Climbing Beans


Botanical name:

Phaseolus vulgaris


Climbing beans are the immature 10 to 15 cm long seed pods of the common bean. They are part of the legume family.

There is a wide range of cultivars of climbing beans with pods coloured green, yellow (wax beans), purple, red or streaked. There are thin beans (harricots) and those with more wider pods (romano). If beans are grown to a mature state, their pods get tough and the four to six seeds inside grow to become what we know as kidney beans, cannelini beans and borlotti beans.

Most of the modern varieties of bean pods don’t show ‘strings’ anymore. Older varieties still show this hard strand running along the length of the pod.

Climbing beans grow as a twisting vine that is 2 to 3 meters long. They need a supporting structure to grow on. The green or purple leaves are oval or heart shaped and 5 to 15 cm long and wide. They usually come in groups of three leaflets. The flowers are white, yellow, pink or purple.

Climbing beans contain lectins which are toxic to humans when eaten raw and in bigger quantities. Cooking or fermenting destroys these lectins.

Beans fix nitrogen, so they don’t need much fertiliser. The roots show plenty of nodules where the plant hosts the nitrogen fixing bacteria it lives with in symbiosis.

How to grow:

Climbing beans love a rich, well drained soil with plenty of compost dug in to retain moisture. They grow in a sunny spot but also in partial shade. Climbing beans need a trellis to climb that is about 2 m high.

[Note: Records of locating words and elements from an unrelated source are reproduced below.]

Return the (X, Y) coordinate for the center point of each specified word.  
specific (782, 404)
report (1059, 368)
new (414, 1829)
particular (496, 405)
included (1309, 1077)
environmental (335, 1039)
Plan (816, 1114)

Sow directly where they are supposed to grow, 20 cm apart with rows 40 cm apart. Keep moist from germinating to harvest.

Doesn’t need much fertilising.

9 to 11 weeks to harvest.

Growing in the neighbourhood:

Companions are lettuce, carrots, brassicas, beetroots, radish, silverbeet and cucurbits. Doesn’t like to live with onion and fennel in the same bed.

Pests and other problems and how we deal with them:

Snails eat through the stems near ground level and love newly sprouted beans. Coffee grounds deter snails.

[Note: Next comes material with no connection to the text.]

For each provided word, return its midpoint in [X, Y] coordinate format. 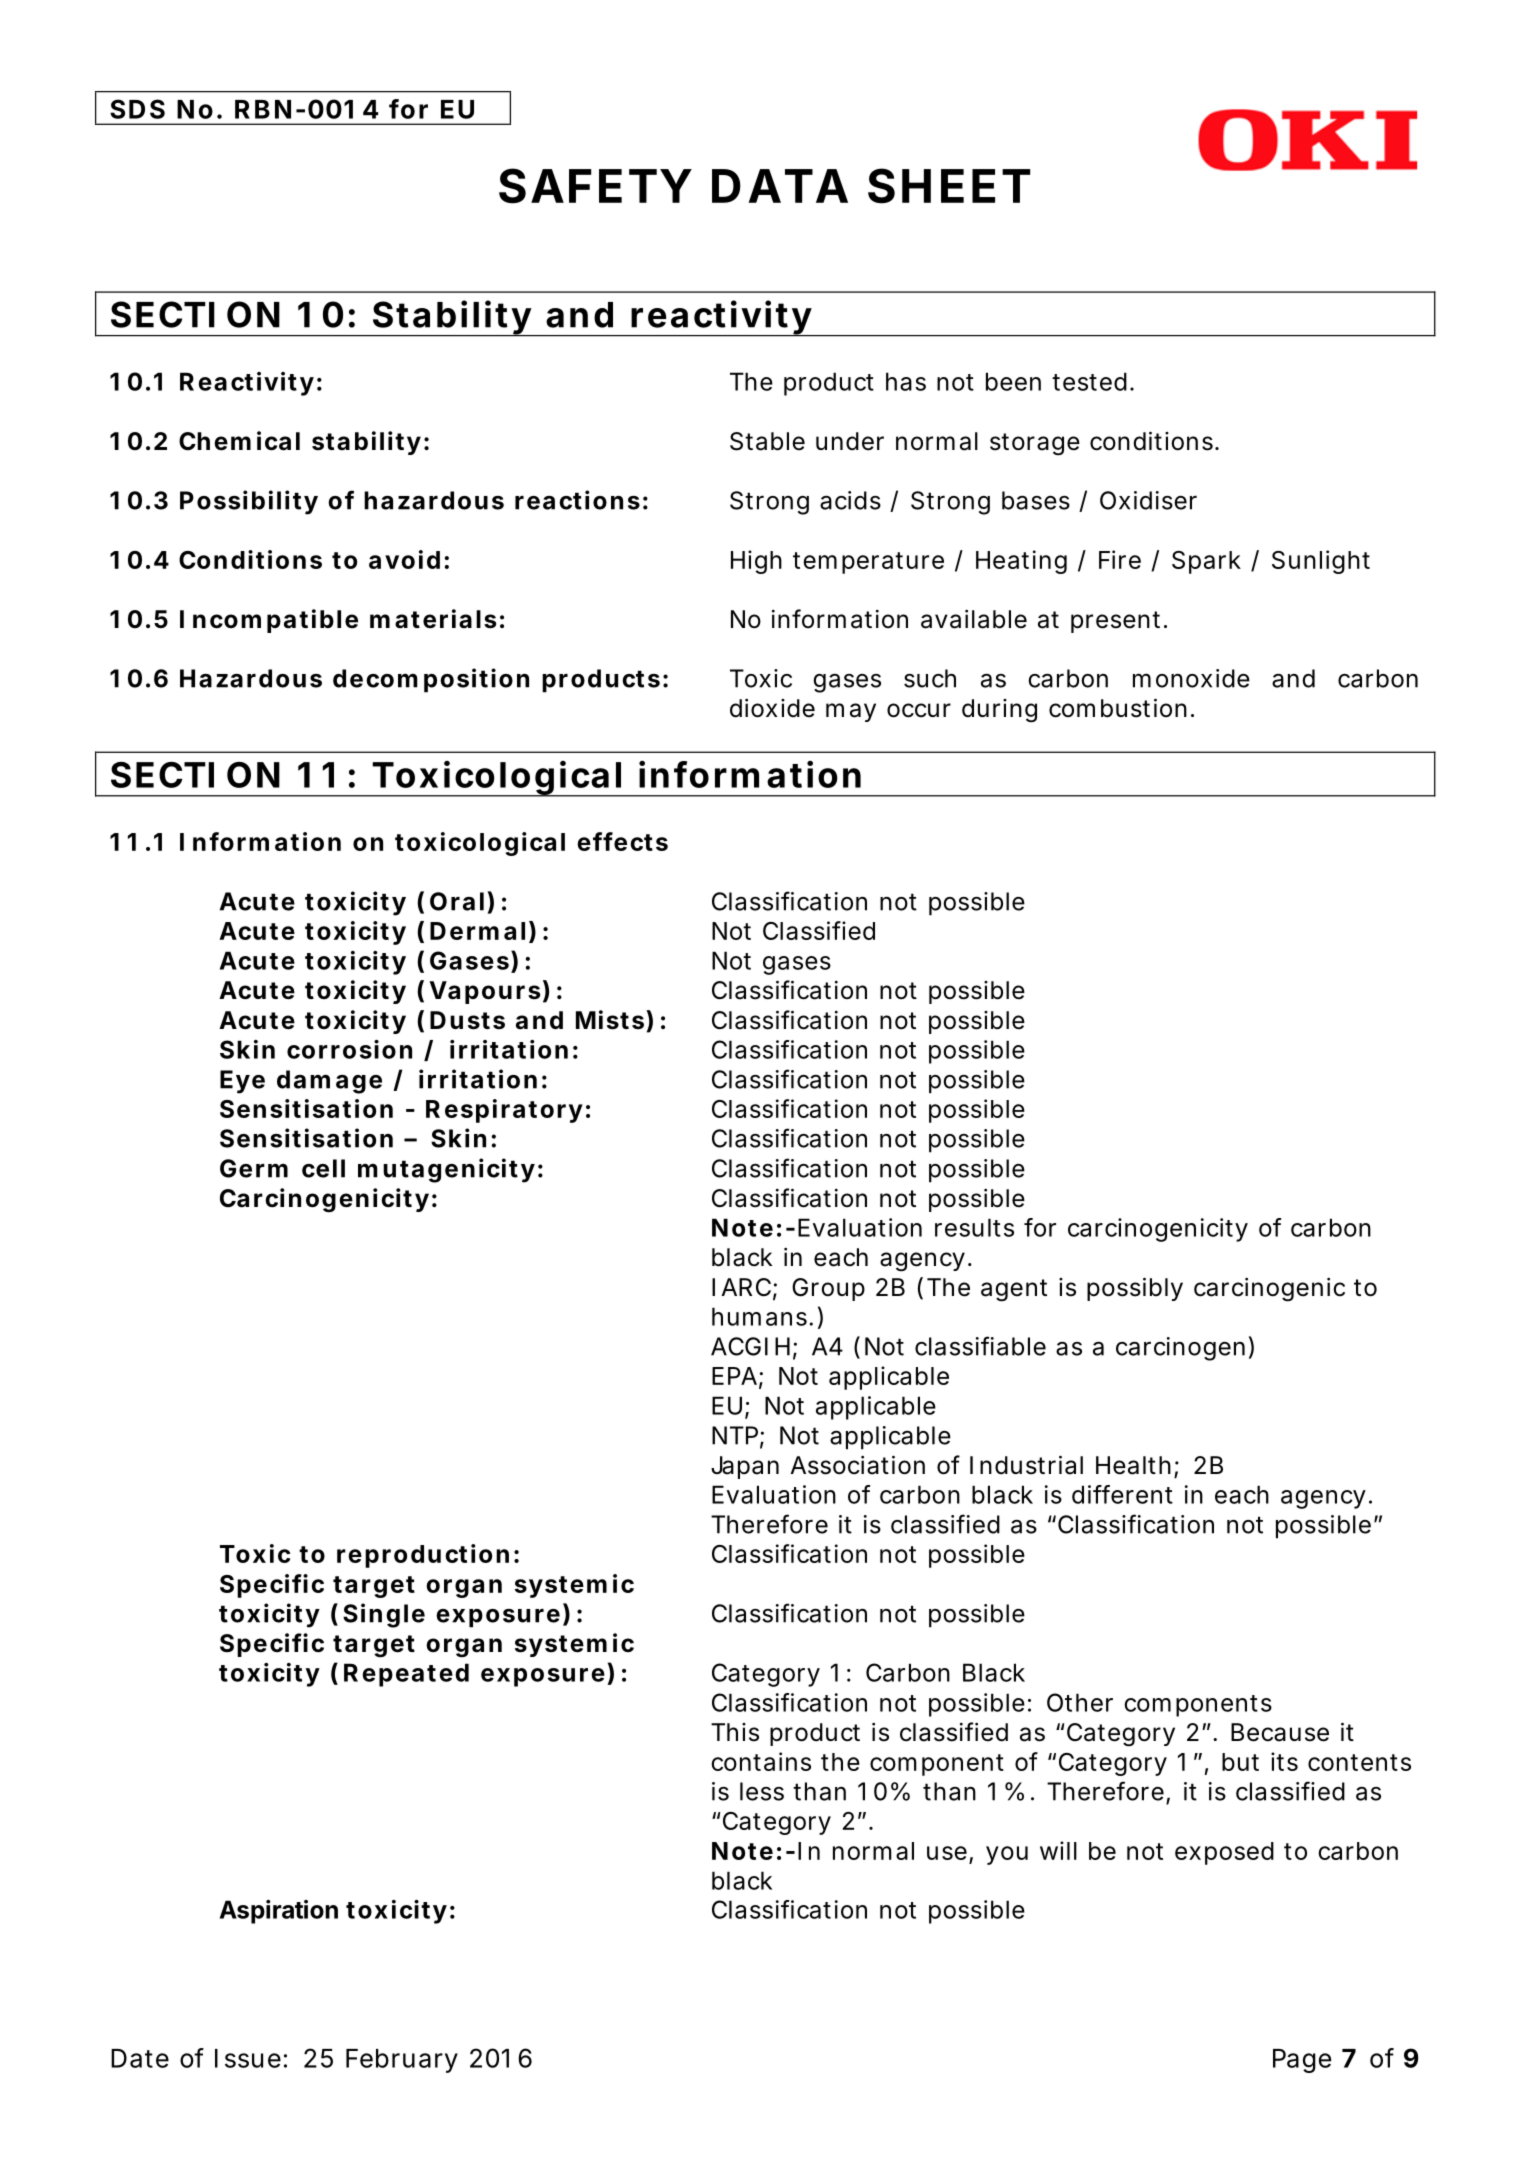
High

Climbing beans are a Spring, Summer and Autumn crop. They don’t set many pods in very hot conditions.


If kept distant from other beans, seed saving is possible.

How to harvest and use:

Green beans need to be picked regularly to encourage new flowers!

Beans freeze well after blanching.

Beans are great cold (after blanching) in salads. They make a terrific side dish. They pair well with bacon, thyme, black pepper, pesto, lemon juice, tomatoes, butter, Parmesan and pine nuts.